▶ **Task brief**
Can you convert the records from the line with "Where should I" up to and including the line with "pyautogui.click(x=335, y=325)" into a Markdown table with the columns Row and Line, numbering each row, skipping blank lines, and leaving out the pictures?

▶ **Data for the task**
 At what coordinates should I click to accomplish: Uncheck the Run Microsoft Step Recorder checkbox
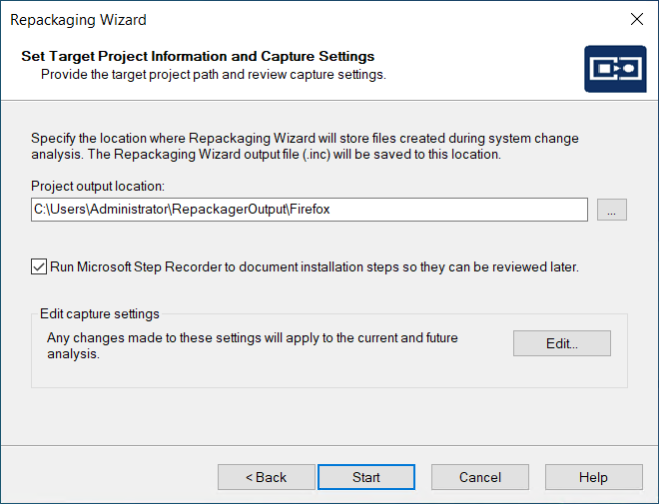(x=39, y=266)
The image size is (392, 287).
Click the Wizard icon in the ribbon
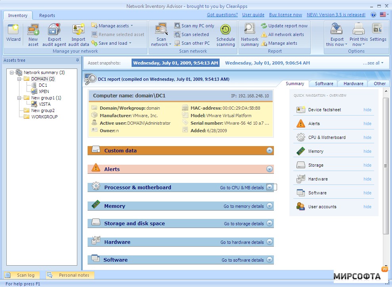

---

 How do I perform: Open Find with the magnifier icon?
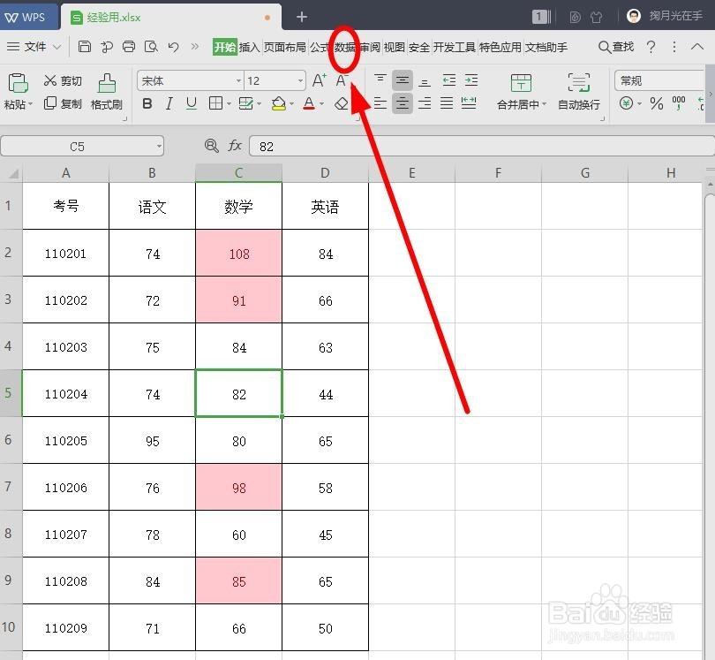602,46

...

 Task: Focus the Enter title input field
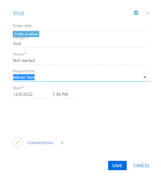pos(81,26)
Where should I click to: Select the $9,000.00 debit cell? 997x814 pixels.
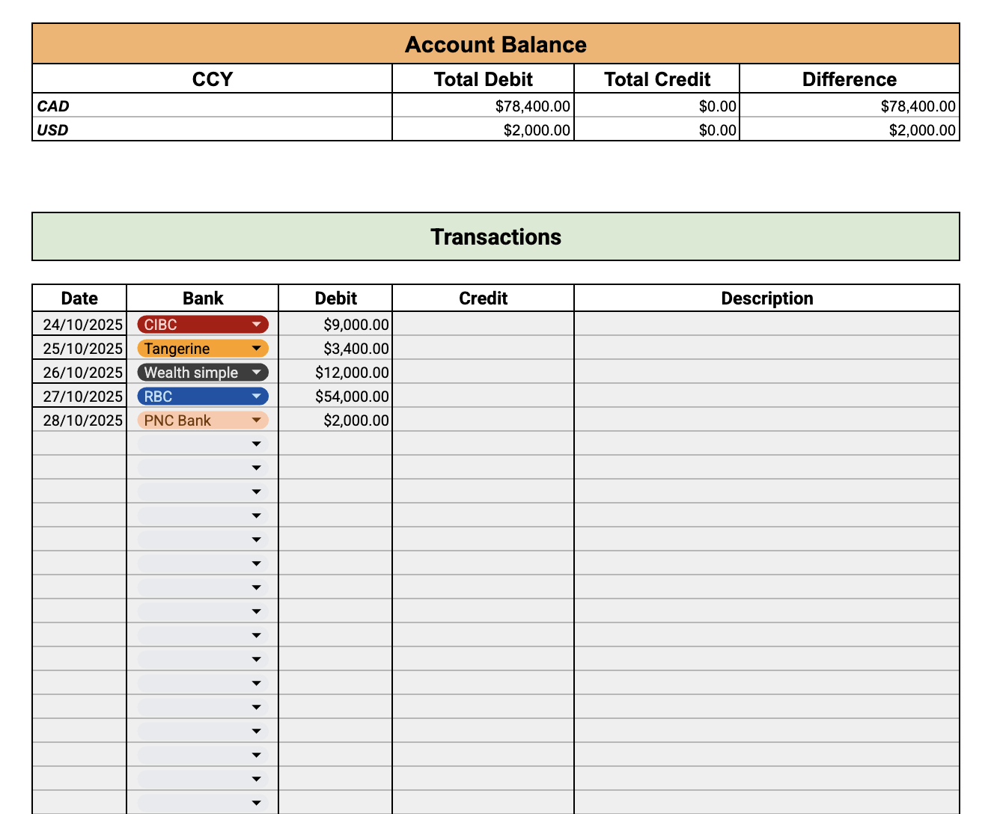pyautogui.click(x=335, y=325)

▶ **Task response**
| Row | Line |
|---|---|
| 1 | Where should I click to: Select the $9,000.00 debit cell? 997x814 pixels. |
| 2 | pyautogui.click(x=335, y=325) |